# Pontiac Looks Rearward: The Next Grand Prix and GTO



## 05GTO (Oct 6, 2004)

*Pontiac Looks Rearward: The Next Grand Prix and GTO*
http://automobilemag.com/news/0509_pontiac_future/​
Pontiac hopes to produce at least one rear-wheel-drive car for sale as a 2010 model, despite reports that General Motors’ rear-wheel-drive Zeta platform has been axed.

There are no immediate plans to replace the current GTO when it goes out of production at the end of next year. However, GM desperately wants to develop rear-wheel-drive cars for Pontiac—its sporty, import-fighting brand—and has started looking at a low-cost Zeta platform, referred to internally as Zeta Lite.







_Pontiac's 1999 concept could hint at the next 
generation design direction. The styling is expected 
to incorporate some design cues from classic Pontiacs 
such as the ’69 GTO and continue the trend away 
from the overwrought styling of the recent past._​

The Zeta platform—which underpins the upcoming Australian Holden Commodore sedan and Monaro coupe—was supposed to provide the basis for a number of North American rear-wheel-drive products, notably the Buick Velite roadster and the next-generation GTO, but the U.S. program was canned because it was too expensive. The Sigma architecture that underpins cars such as the Cadillac CTS was never considered, either, again because of cost issues.

Should Zeta Lite get management approval, Pontiac would like to produce two cars off the platform: a four-door Grand Prix and a two-door GTO. The Grand Prix would get both V-6 and V-8 power, while the GTO would be powered by a new version of the current, 400-hp, pushrod OHV LS2 V-8.
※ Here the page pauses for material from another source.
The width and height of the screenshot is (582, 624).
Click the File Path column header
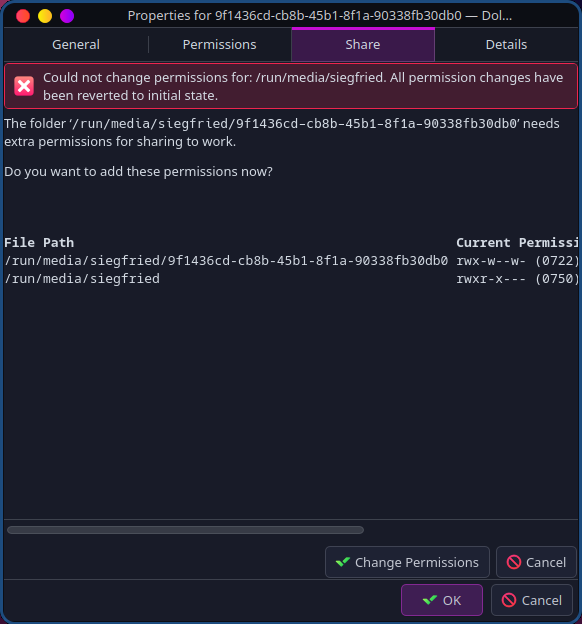pyautogui.click(x=39, y=242)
The GTO’s chances of making it into production probably would depend on Pontiac sharing the platform with Chevrolet, which would transfer the Monte Carlo from front-wheel drive back to rear-wheel drive. It is also likely that Chevy would end up with a large four-door sedan that either would replace the Impala or resurrect the Caprice nameplate.

Although GM enviously acknowledges that Ford Mustang customers don’t seem to care about its inexpensive and outdated live rear axle—a feature that was engineered in to reduce cost—it’s unlikely that the Zeta Lite architecture would have anything other than an independent rear suspension. Don’t expect GM to produce a Firebird/Camaro rival for the Mustang, either, as those nameplates are dead in the water.


----------



## RiceEater (Jun 21, 2005)

Exciting stuff... as long as the new GTO doesn't look like that concept version


----------



## Wing_Nut (Mar 6, 2005)

> Pontiac's 1999 concept could hint at the next
> generation design direction. *The styling is expected
> to incorporate some design cues from classic Pontiacs
> such as the ’69 GTO and continue the trend away
> from the overwrought styling of the recent past.*


Continue the trend away from the overwrought styling of the recent past.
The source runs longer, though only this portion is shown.